Becky shared with me this beautiful song - text from an anonymous medieval Irish monk, set to music by American composer Samuel Barber in 1954. Here is the text (trans. Howard Mumford Jones):

The Crucifixion

At the cry of the first bird
They began to crucify Thee, O Swan!
Never shall lament cease because of that.
It was like the parting of day from night.
Ah, sore was the suffering borne
By the body of Mary’s Son,
But sorer still to Him was the grief
Which for His sake
Came upon His Mother.

And, here is a YouTube recording of wonderful American baritone Sanford Sylvan singing it.

How can our awareness of this suffering bring us into greater solidarity with those who suffer in the world? Into greater understanding of the sources of our own suffering?

---

On Good Friday, let us not waste these visions of the suffering of the world. Let these glimpses transform the gardens of our own hearts to be able to see the world as the healed, watered garden it is meant to be. Let there be no 'new normal,' but rather a new vision of what a world lived in solidarity with those who suffer might look like, might become ever more real on the far side of this valley of tears.

Here is an early 21st c (!) hymn of the 'paradox of the cross' I leave you with. The text is by a woman I knew at the retreat center where I once lived, a Lutheran pastor named Susan Briehl. (Here is a more elaborate setting of it, sung. I hear it more simply and plaintively, in my head...)

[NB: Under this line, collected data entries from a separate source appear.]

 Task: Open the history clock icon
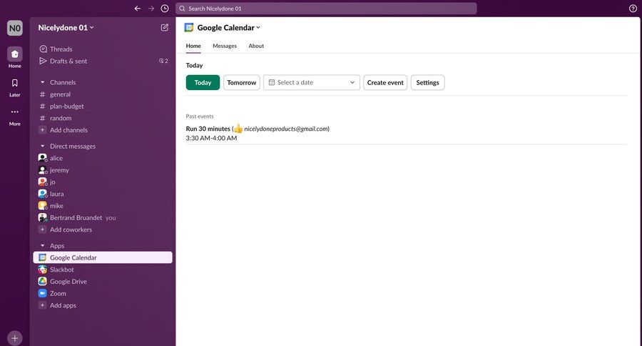pyautogui.click(x=165, y=9)
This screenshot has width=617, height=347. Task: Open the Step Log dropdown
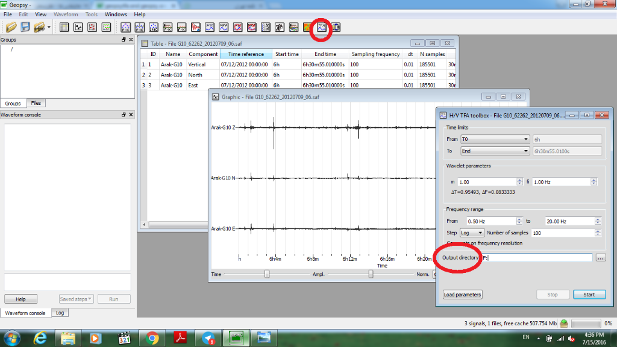click(472, 233)
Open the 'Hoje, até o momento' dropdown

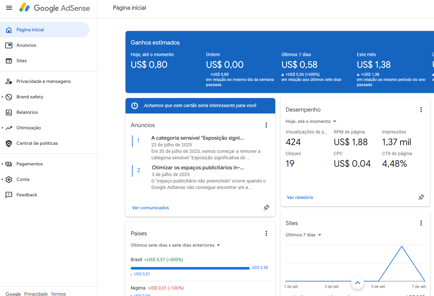point(311,121)
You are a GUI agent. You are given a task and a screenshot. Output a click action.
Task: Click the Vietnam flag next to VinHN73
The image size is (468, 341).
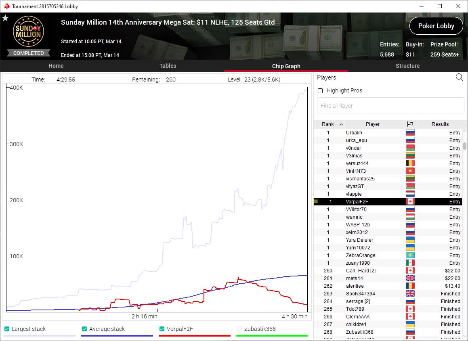tap(410, 171)
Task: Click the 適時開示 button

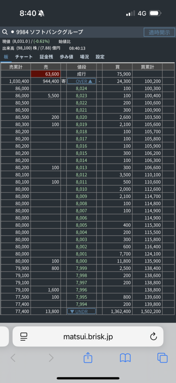Action: tap(159, 32)
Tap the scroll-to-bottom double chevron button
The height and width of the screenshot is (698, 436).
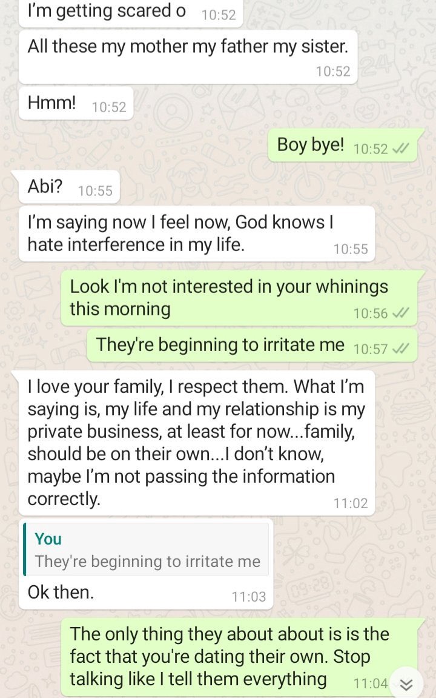(x=406, y=685)
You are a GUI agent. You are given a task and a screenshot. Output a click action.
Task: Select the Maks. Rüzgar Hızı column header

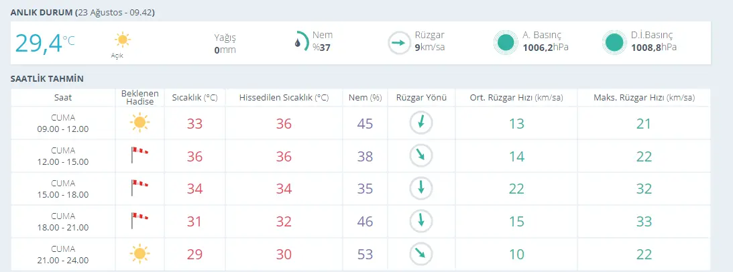point(643,98)
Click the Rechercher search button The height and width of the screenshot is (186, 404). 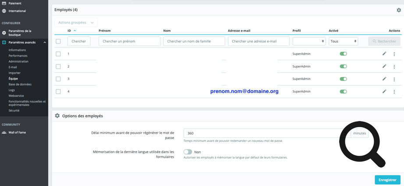[384, 41]
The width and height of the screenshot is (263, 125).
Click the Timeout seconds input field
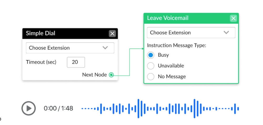(76, 62)
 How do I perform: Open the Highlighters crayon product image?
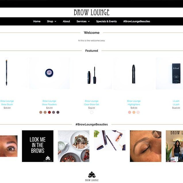134,73
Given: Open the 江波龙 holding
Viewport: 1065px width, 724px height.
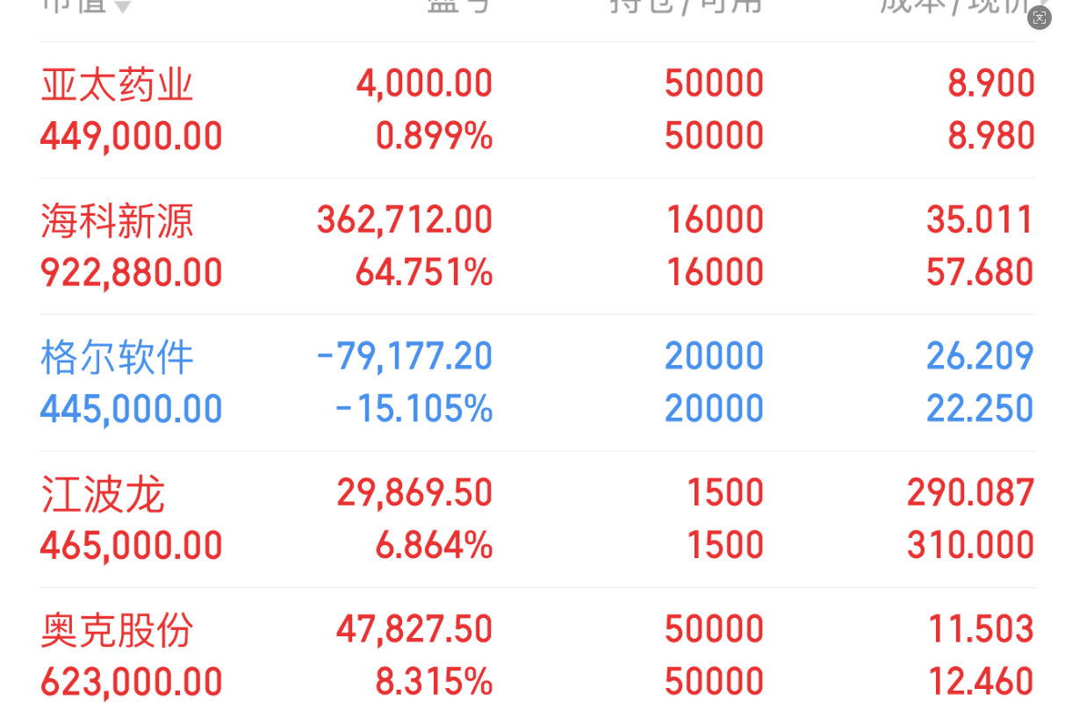Looking at the screenshot, I should pyautogui.click(x=537, y=520).
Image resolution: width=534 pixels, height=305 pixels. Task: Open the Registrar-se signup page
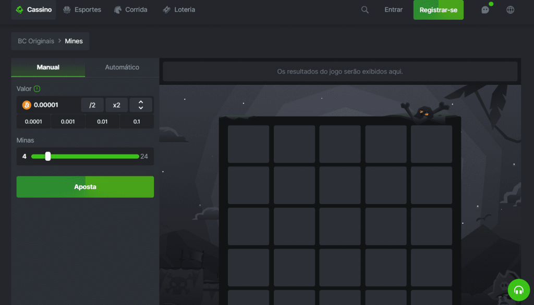438,9
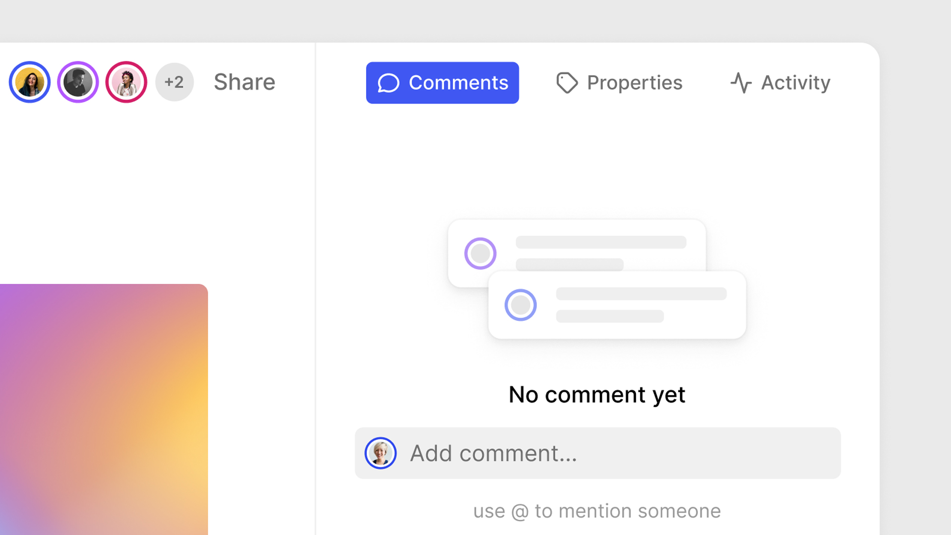Click the Add comment input field
Viewport: 951px width, 535px height.
(x=597, y=453)
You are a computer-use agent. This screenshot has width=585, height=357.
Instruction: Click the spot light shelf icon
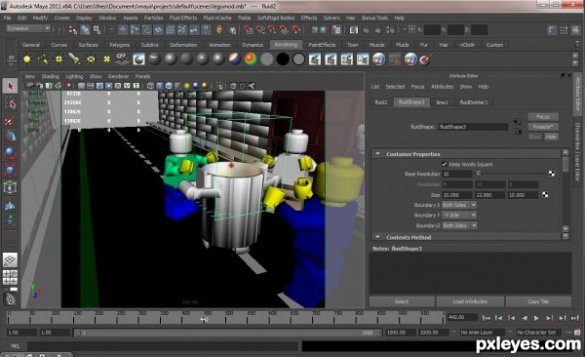(x=75, y=59)
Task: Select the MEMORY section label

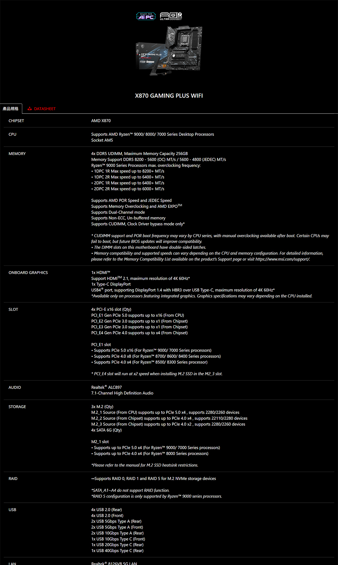Action: 17,154
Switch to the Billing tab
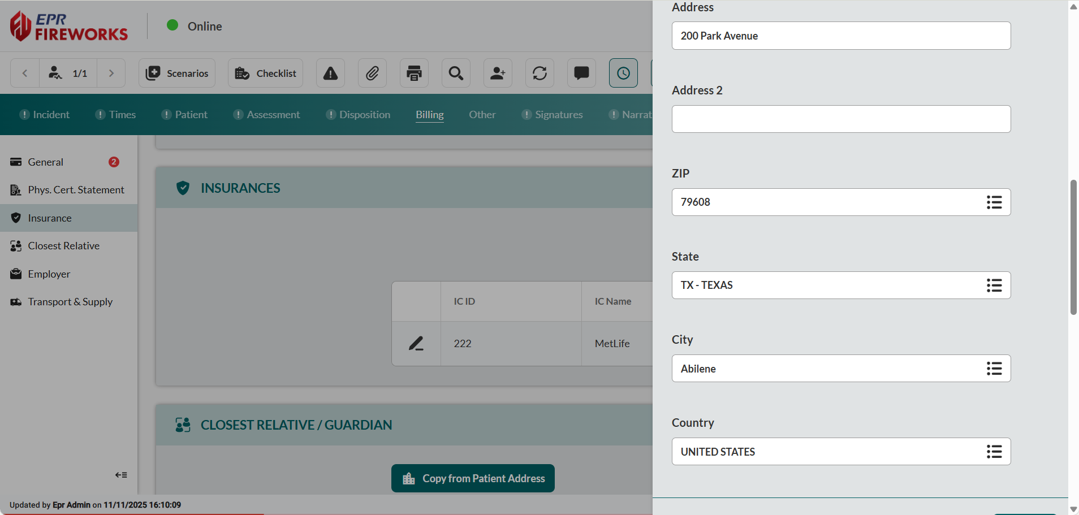1079x515 pixels. 429,115
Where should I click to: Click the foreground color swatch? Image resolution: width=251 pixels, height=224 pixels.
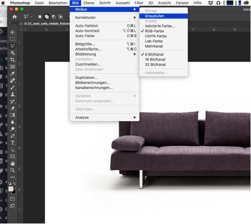pos(11,189)
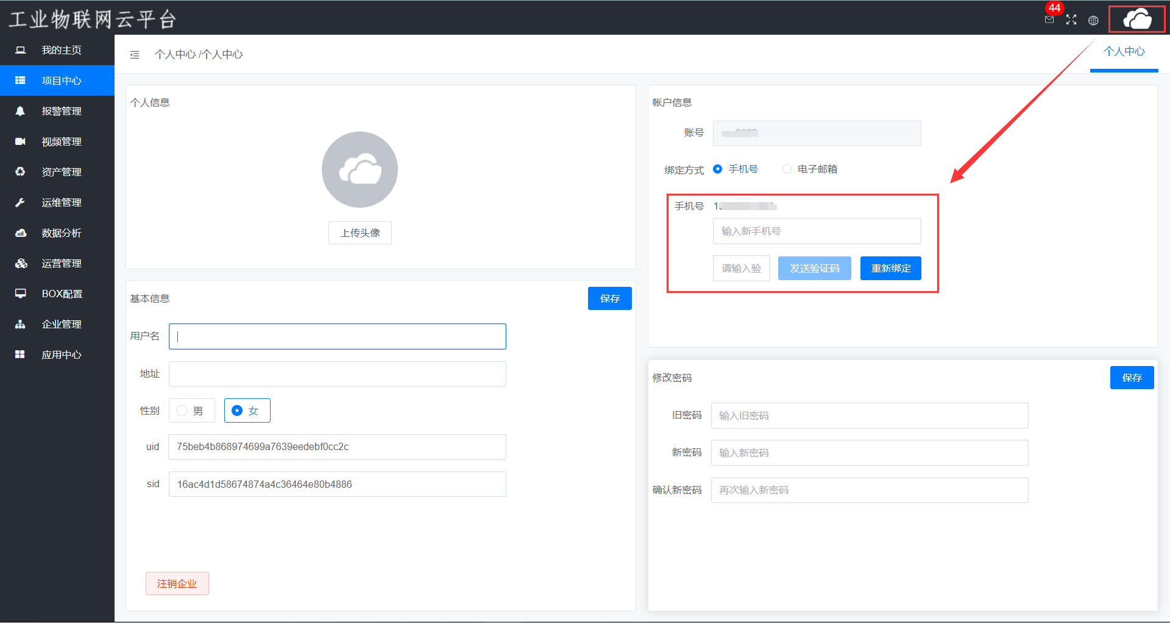Click the mail notification icon with badge 44
1170x623 pixels.
1049,19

Holy God, holy and glorious,
glory most sublime,
you come as one among us
into human time,
and we behold your glory.

Holy God, holy and powerful,
power without peer,
you bend to us in weakness;
emptied you draw near,
and we behold your power.

Holy God, holy and beautiful,
beauty unsurpassed,
you are despised, rejected;
scorned, you hold us fast,
and we behold your beauty.

Holy God, holy and only wise,
wisdom of great price,
you choose the way of folly:
God the crucified,
and we behold your wisdom.

Holy God, holy and living one,
life that never ends,
you show your love by dying,
dying for your friends,
and we behold you living.

Grace and peace be with you. May God who has begun a good thing in you bring it to completion.